When the Consumerist website asked readers to choose the worst television ad in America, there was no shortage of contenders. I was pretty certain the Summer's Eve campaign would be the winner, since its spots featured talking vaginas speaking in the stereotypical accents of black, Asian, and Hispanic women. Kudos, in other words, for being both vulgar and racist.
The winner, though, is equally revolting: a Luv's disposable diaper ad in which babies compete in a sort of Olympic shitfest for the fullest diaper.
I've known enough new parents to understand that they tend to cope with the exhausting prospect of childcare by finding some humor in the constant stream of baby poop, spit-up, and urine. But the commercial actually shows the babies inflating their diapers with feces and speaks to the specter of diaper "blowout." Call me old-fashioned but there's nothing cute or amusing about explosive elimination.

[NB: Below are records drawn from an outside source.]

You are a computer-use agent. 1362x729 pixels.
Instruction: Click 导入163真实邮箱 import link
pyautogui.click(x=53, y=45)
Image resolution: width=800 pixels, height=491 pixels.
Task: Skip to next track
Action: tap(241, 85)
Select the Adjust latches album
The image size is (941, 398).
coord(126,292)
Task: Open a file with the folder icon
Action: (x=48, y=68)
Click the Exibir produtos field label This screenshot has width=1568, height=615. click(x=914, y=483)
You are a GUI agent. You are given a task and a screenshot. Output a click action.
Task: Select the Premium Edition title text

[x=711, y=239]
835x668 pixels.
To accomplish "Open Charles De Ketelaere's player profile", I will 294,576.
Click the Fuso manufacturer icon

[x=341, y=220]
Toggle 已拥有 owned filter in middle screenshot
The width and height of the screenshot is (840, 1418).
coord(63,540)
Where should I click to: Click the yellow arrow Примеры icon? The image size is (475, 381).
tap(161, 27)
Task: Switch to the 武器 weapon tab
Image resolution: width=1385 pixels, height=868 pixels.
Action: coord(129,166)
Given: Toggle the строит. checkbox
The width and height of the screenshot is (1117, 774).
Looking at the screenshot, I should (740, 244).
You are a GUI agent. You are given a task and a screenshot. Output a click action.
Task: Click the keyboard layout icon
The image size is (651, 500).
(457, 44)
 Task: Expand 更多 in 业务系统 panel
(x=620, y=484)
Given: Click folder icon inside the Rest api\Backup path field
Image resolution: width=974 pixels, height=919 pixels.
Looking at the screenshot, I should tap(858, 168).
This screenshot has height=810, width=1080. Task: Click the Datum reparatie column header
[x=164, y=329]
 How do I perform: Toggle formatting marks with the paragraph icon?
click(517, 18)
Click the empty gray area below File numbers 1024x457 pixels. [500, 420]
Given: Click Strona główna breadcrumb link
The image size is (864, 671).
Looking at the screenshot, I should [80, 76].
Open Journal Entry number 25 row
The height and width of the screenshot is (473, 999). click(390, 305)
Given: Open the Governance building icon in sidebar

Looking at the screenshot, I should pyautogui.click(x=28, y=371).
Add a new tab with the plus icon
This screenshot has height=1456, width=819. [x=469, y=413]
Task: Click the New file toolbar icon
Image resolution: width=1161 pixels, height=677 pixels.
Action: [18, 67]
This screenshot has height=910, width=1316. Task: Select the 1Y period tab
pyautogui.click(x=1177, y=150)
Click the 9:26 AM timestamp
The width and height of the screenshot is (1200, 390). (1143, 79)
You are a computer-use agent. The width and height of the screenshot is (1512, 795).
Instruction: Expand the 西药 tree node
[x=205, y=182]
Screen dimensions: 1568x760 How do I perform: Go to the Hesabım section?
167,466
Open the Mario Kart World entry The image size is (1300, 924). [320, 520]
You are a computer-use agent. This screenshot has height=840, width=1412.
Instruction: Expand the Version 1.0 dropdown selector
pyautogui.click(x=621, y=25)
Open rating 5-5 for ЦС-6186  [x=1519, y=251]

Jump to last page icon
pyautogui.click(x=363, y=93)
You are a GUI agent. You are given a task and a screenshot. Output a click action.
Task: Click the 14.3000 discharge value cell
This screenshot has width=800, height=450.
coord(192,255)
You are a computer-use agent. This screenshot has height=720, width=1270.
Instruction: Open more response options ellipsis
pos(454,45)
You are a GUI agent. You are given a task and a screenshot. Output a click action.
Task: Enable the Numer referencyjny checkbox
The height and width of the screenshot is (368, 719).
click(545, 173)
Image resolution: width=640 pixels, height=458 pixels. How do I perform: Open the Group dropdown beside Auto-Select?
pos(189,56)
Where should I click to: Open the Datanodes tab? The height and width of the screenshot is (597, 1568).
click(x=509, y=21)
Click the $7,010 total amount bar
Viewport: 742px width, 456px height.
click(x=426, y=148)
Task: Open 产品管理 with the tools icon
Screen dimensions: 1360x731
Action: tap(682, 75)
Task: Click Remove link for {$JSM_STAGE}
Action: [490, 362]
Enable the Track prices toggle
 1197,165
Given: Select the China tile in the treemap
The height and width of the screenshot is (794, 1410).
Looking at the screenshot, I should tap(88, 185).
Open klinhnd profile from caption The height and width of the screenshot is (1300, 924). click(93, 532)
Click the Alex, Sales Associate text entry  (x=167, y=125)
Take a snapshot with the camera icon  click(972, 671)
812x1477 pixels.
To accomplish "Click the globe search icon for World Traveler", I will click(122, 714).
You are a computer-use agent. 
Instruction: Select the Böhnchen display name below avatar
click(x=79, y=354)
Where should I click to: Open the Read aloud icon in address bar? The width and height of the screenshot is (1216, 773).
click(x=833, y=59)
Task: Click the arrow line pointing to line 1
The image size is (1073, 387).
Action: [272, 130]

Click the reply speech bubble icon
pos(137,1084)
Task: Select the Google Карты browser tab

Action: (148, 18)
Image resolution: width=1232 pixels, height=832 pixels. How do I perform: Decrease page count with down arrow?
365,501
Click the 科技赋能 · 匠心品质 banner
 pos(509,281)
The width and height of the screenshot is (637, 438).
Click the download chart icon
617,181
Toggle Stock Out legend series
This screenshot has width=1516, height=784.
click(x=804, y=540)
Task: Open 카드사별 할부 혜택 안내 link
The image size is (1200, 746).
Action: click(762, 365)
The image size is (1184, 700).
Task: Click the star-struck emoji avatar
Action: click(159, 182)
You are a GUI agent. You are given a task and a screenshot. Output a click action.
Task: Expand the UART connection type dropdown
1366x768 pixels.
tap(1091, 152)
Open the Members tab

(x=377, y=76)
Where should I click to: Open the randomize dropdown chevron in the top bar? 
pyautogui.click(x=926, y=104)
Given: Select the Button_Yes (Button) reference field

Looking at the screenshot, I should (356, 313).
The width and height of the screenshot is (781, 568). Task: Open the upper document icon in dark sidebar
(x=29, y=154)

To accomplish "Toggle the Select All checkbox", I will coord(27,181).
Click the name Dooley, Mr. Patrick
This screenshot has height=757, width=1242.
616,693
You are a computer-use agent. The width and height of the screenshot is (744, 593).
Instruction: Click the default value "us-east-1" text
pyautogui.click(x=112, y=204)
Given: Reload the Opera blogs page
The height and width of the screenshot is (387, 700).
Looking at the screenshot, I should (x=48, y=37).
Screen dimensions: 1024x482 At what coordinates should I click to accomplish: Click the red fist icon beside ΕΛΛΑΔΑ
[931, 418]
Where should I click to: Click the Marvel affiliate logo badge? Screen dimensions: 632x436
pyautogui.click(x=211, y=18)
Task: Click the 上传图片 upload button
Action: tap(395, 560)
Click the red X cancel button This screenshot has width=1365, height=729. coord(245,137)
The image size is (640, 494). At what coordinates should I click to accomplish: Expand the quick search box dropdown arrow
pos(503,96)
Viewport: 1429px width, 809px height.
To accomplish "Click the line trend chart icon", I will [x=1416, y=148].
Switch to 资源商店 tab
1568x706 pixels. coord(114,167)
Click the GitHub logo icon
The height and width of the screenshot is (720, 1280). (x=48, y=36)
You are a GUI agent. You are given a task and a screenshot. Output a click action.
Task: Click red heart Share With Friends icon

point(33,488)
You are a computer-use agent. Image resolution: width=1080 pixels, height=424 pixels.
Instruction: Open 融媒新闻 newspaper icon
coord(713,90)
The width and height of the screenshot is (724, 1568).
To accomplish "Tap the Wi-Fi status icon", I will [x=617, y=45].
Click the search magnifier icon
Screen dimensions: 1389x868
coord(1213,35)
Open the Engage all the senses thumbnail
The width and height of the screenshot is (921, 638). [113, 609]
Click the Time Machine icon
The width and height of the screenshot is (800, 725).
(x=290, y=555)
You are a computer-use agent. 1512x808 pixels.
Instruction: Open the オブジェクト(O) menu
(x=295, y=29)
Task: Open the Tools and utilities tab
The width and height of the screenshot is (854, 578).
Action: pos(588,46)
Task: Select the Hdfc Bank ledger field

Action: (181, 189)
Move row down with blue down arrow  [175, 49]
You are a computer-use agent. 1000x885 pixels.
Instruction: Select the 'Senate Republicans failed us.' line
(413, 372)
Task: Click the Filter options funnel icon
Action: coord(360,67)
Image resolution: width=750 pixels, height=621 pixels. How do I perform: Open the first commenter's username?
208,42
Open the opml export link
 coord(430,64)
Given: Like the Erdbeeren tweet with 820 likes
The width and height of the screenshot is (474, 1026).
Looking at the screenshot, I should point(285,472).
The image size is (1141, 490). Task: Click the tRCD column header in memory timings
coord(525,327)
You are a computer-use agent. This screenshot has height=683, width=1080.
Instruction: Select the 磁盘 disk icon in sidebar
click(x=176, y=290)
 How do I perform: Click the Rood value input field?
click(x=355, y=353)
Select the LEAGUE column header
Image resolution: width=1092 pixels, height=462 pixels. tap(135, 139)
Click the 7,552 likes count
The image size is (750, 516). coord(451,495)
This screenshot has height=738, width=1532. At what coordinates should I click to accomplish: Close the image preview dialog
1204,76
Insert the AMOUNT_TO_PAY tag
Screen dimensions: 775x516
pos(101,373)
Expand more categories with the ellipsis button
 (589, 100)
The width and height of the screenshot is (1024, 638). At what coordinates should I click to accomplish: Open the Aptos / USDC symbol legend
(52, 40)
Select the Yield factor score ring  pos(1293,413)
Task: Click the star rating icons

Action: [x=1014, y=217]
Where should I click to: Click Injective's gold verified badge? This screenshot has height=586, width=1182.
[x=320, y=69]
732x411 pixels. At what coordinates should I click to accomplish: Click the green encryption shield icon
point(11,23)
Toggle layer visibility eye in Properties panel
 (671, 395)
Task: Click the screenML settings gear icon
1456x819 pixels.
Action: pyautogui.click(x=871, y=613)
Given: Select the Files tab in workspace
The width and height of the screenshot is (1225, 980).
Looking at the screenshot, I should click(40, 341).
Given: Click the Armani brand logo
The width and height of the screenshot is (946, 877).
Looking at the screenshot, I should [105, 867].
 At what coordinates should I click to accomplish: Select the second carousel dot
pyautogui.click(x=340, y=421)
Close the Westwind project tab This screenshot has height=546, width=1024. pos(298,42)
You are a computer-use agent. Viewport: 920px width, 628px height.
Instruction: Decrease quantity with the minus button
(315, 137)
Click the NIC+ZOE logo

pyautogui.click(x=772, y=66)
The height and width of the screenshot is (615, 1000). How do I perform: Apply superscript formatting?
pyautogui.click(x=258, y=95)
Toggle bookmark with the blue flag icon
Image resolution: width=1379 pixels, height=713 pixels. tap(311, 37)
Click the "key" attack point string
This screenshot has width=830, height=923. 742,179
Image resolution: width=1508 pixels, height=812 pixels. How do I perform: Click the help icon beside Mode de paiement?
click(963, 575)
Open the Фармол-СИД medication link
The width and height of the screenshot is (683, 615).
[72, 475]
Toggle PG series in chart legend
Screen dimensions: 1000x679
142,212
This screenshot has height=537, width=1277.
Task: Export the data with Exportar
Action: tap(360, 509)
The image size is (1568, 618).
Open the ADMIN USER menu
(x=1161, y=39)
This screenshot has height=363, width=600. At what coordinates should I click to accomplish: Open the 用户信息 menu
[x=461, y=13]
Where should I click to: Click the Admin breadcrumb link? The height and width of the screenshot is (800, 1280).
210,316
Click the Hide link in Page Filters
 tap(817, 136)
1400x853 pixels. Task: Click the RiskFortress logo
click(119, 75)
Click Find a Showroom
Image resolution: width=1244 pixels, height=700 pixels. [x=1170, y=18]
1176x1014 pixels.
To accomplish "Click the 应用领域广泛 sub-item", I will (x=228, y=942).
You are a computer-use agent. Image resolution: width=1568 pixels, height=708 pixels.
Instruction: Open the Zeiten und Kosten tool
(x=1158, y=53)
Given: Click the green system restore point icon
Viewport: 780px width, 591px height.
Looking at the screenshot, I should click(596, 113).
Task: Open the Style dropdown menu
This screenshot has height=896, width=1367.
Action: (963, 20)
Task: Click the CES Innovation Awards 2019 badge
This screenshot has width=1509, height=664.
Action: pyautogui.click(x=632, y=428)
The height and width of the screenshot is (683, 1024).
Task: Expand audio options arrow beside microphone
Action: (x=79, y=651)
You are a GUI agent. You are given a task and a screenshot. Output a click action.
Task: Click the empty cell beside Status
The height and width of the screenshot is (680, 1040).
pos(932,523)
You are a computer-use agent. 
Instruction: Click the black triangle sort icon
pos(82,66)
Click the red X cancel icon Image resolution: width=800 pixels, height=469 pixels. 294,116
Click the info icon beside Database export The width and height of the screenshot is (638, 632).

There was a time when brand spokesmen like Charmin's Mr. Whipple and commercials for women's sanitary products needed only to allude to the uses of their offerings. That allowed them to focus on other issues, like convenience and comfort and cost in the context of an ongoing concept, without veering into the scatological. Now that ads revel in feminine napkins displaying red dots of menstrual blood, while bears crapping in the woods are concerned about toilet paper shreds adhering to their fur, the mystery and magic of advertising are in the toilet, too.